Que nous prévoyons des activités dans cette période d’été c’est bien, mais avons-nous pensé à prévoir un temps pour la gratuité, un temps pour l’offrande, un temps pour la confiance et le décentrement de nous-même, finalement, un temps pour la contemplation. Tous ces mots-là sont synonymes. Car contempler l’œuvre de Dieu, c’est se décentrer et mettre notre confiance en Lui.
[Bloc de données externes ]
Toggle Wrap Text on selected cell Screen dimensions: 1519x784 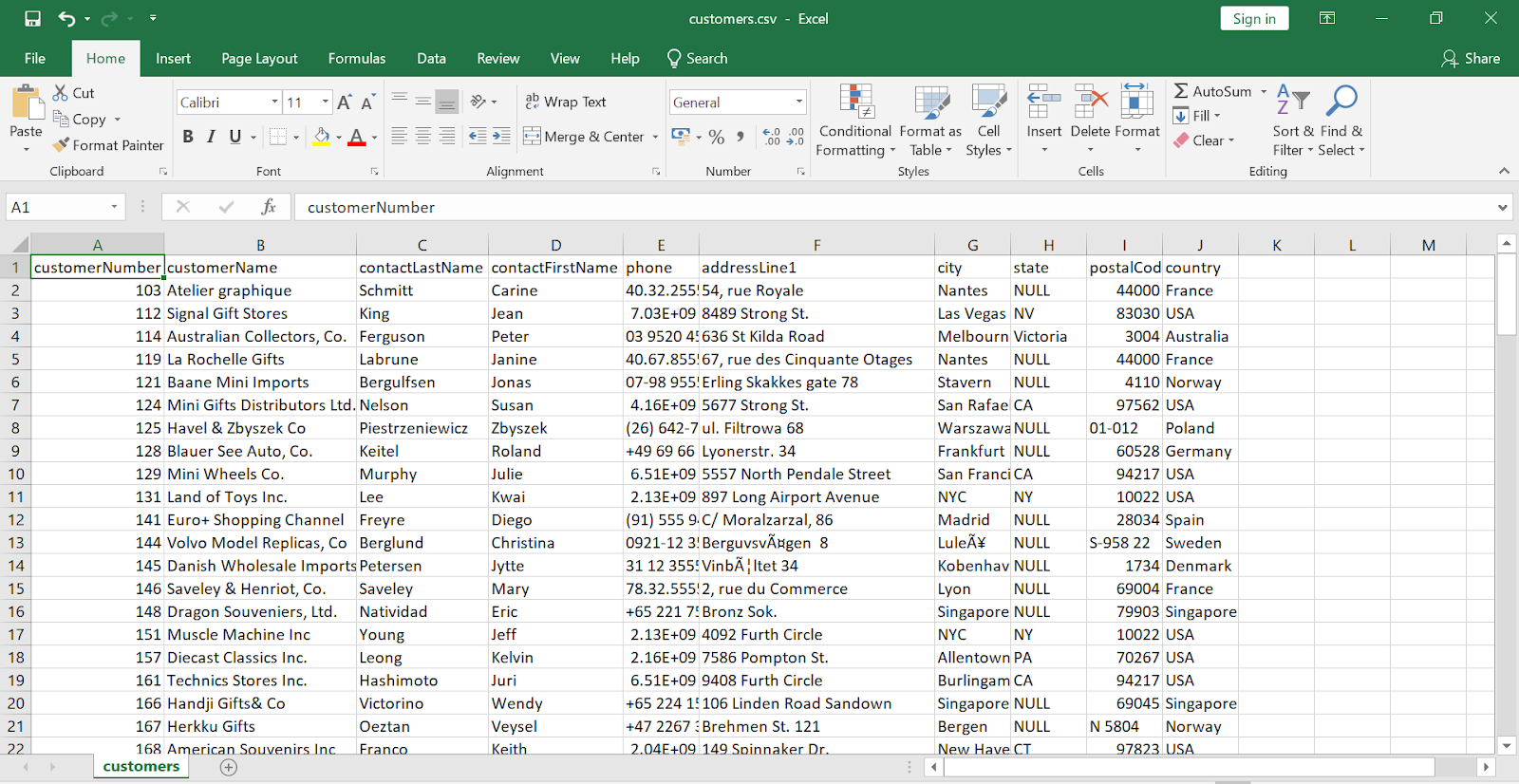pyautogui.click(x=566, y=102)
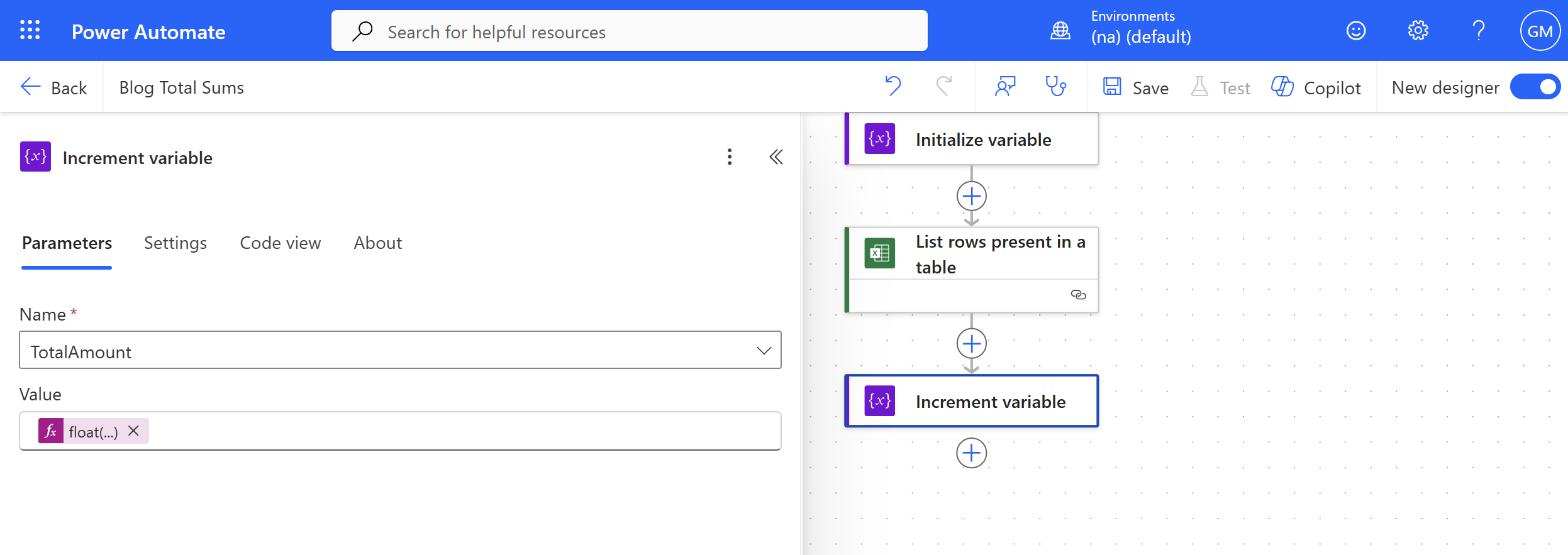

Demandons au Seigneur qu’Il nous aide et rende notre vie féconde : ces 12 paniers pleins de pains récoltés après avoir nourri plusieurs milliers de personnes, n’est-ce pas la surabondance ? Et pour qu’il y ait la surabondance dans notre vie, il faut accepter de perdre, accepter d’offrir, accepter que cela ne dépende pas de nous, de lâcher prise, rentrer dans la dimension d’abandon, offrir – peut-être – cet Isaac du cœur, ce à quoi on tient le plus, pensant que notre vie en dépend. Ce - peut-être – que l’on a transformé en idole, et que l’on a mis à la place de Dieu, du dieu vivant ?
Frères et sœurs, demandons au Seigneur, si nous avons l’occasion en ce temps estival, de prendre le temps de cette contemplation, de prendre le temps d’une relecture de notre année scolaire, de prendre le temps de nous demander de quoi nous devons nous défaire pour que notre vie porte du fruit en abondance : « En quoi je dois lâcher prise sur certaines choses pour que ma vie porte du fruit ? ».
Je vous ai choisis pour que vous portiez du fruit et que votre fruit demeure.
Alors, demandons au Seigneur les uns pour les autres dans la prière, demandons à la Vierge Marie qui a vécu cette vocation à la fois d’abandon et de fécondité de façon suréminente, demandons-nous qu’Elle aide durant ce temps de repos à nous recentrer sur l’essentiel : le Christ, notre sauveur,
Amen !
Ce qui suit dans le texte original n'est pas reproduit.